# [Problem]
Extract each line of the listing below that contains the string "size".

# [Records]
-.-.-

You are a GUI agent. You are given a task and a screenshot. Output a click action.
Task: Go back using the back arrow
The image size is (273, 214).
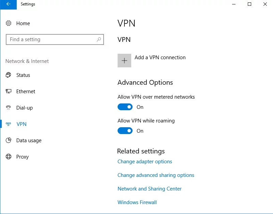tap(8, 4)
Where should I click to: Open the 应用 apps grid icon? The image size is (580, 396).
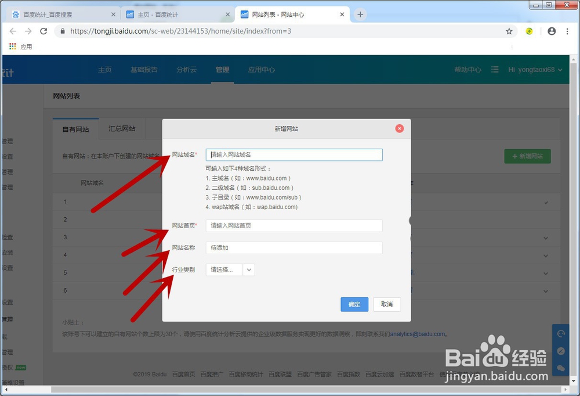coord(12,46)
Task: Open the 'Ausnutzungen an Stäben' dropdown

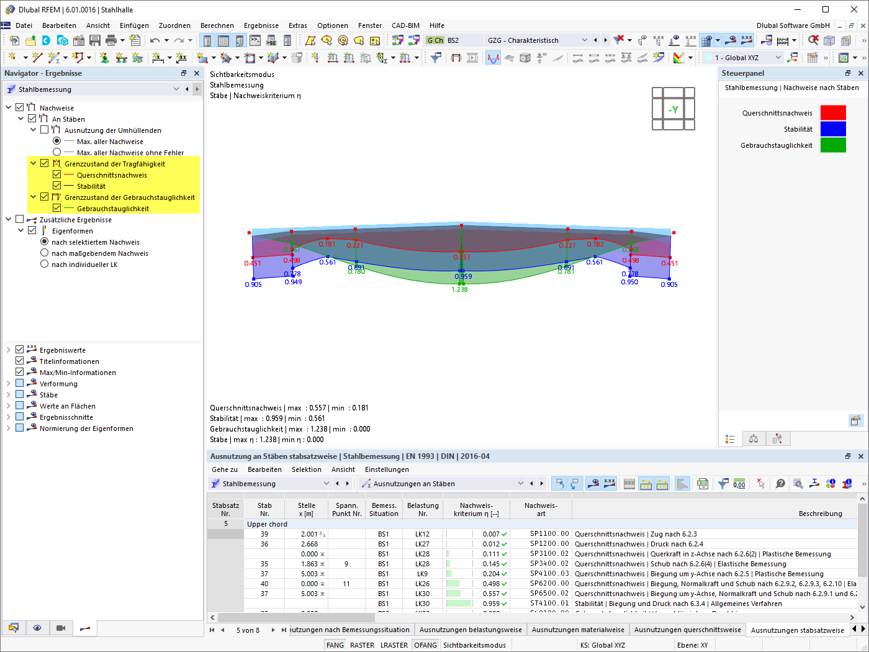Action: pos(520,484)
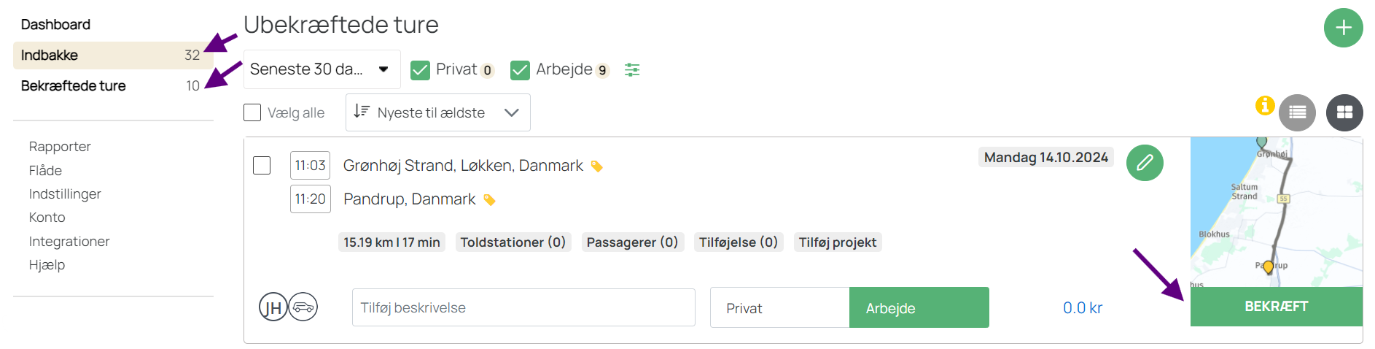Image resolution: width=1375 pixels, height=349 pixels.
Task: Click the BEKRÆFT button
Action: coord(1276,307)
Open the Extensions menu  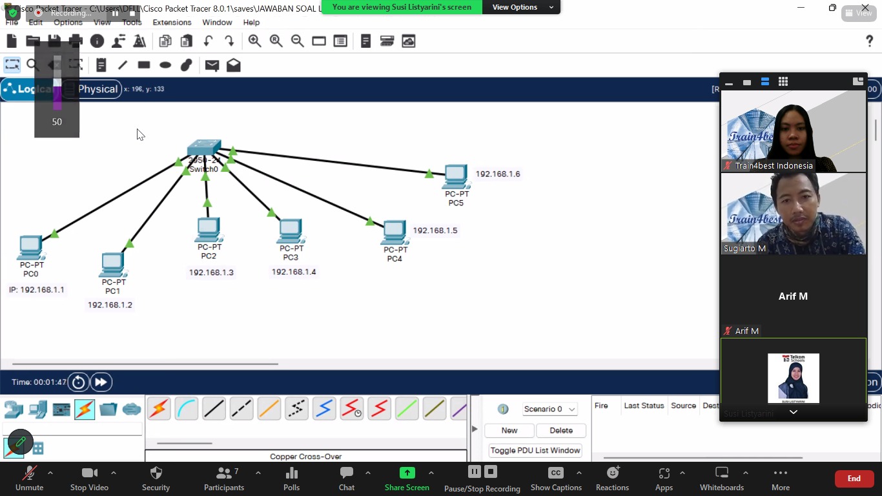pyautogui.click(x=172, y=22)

-.-.-

# [Solution to the problem]
The image size is (273, 214).
Where should I click to: Open the 应用 apps grid icon? The image size is (580, 396).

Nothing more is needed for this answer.